Les salariés en doutent et doivent faire condamner la direction à 8 000 euros d’indemnités et une astreinte de 1 000 euros par jour pour qu’elle daigne transmettre ses comptes aux experts-comptables du comité d’entreprise. Ils découvrent que non seulement Carrefour Milénis ne connaît pas de difficultés financières, mais qu’au contraire, compte tenu du niveau des bénéfices, l’enseigne doit verser à ses salariés une participation pour les années 2011 et 2012.
Remontés, les syndicats se mobilisent. Le 25 septembre 2013, les militants de la CGT Guadeloupe (CGTG) distribuent un tract aux abords du supermarché. Ils y écrivent que « la famille Despointes a bâti toute sa fortune sur la traite négrière, l’économie de plantation et l’esclavage salariat ». Ils ajoutent que « Despointes n’a qu’à prendre sur sa fortune personnelle pour éventuellement combler des pertes supposées ».
Cela avait déjà été écrit à maintes reprises, dans des tracts, mais aussi dans des articles de presse ou des ouvrages d’histoire, sans jamais provoquer la moindre protestation de la famille visée. Mais cette fois, le prétexte à faire taire les revendications syndicales était trop beau pour que les békés passent à côté. Ils ont tout simplement déposé une plainte en diffamation contre le syndicat, et il s’est trouvé un tribunal pour leur donner raison, en ne démentant pas pour autant les allégations de la CGTG. En appel, la sanction infligée au syndicat a même été aggravée. Au total en amendes et frais de justice, la CGTG et deux de ses militants devaient in fine débourser 53 472 euros. Bien plus que les quelque 15 987 euros que le syndicat – qui ne vit que des cotisations de ses quelques 4 000 adhérents – possède sur son compte.
À titre de comparaison, il faut se souvenir qu’après les très fortes tensions sociales de l’année 2008, le nom de la famille Huyghues-Despointes avait défrayé la chronique lorsque le patriarche Alain, sûr de son bon droit, avait défendu l’eugénisme béké dans un documentaire diffusé par Canal Plus en estimant que : « Dans les familles métissées, les enfants sont de couleurs différentes, il n’y a pas d’harmonie. » Il continuait : « Moi, je ne trouve pas ça bien. Nous (les Békés – NDLR), on a voulu préserver la race. » Il estimait par ailleurs que « les historiens ne parlent que des aspects négatifs de l’esclavage et c’est regrettable », quand lui était plus enclin à présenter « les bons côtés de l’esclavage et les colons qui étaient très humains avec leurs esclaves, qui les ont affranchis et qui leur donnaient la possibilité d’avoir un métier ». Alain Huyghues-Despointes avait été condamné en première instance à seulement 7 500 euros d’amende, puis avait fait appel avant d’être tout bonnement blanchi par la Cour de cassation.
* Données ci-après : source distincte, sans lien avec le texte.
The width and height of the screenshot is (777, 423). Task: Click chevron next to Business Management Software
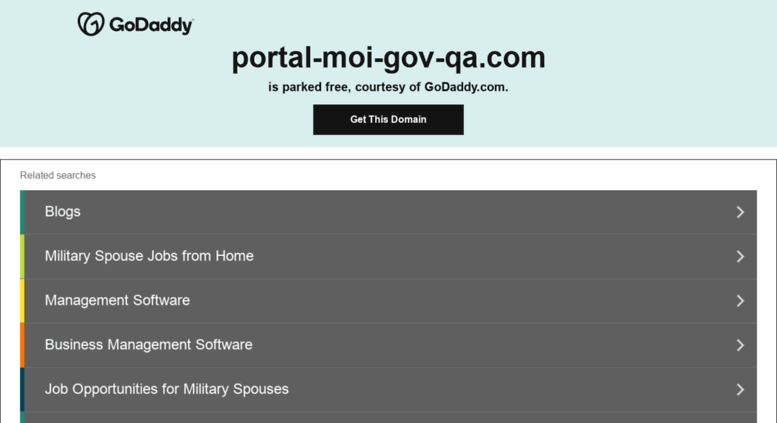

Mais l’affaire ne s’arrête pas là. Retors, les plaignants ont demandé et obtenu sans difficultés le blocage des comptes bancaires du syndicat ainsi que de l’un des syndicalistes condamnés, laissant l’organisation sans un centime pour continuer ses activités de défense des salariés. Pour la CGTG, c’est clair, « les Despointes agissent pour le compte de l’ensemble du grand patronat : affaiblir la CGTG pour mieux s’en prendre aux travailleurs ». Mais au-delà des syndicats, « c’est une insulte à la mémoire de tous les Guadeloupéens ».
Le 6 octobre, la CGTG demandait devant le tribunal d’instance un étalement du paiement de la condamnation, fermement refusé par l’avocat des frères Despointes. Le tribunal doit rendre sa décision le 10 novembre. Dans l’attente, la CGTG a dû lancer un appel à la souscription, et survit grâce aux dons qui lui sont adressés.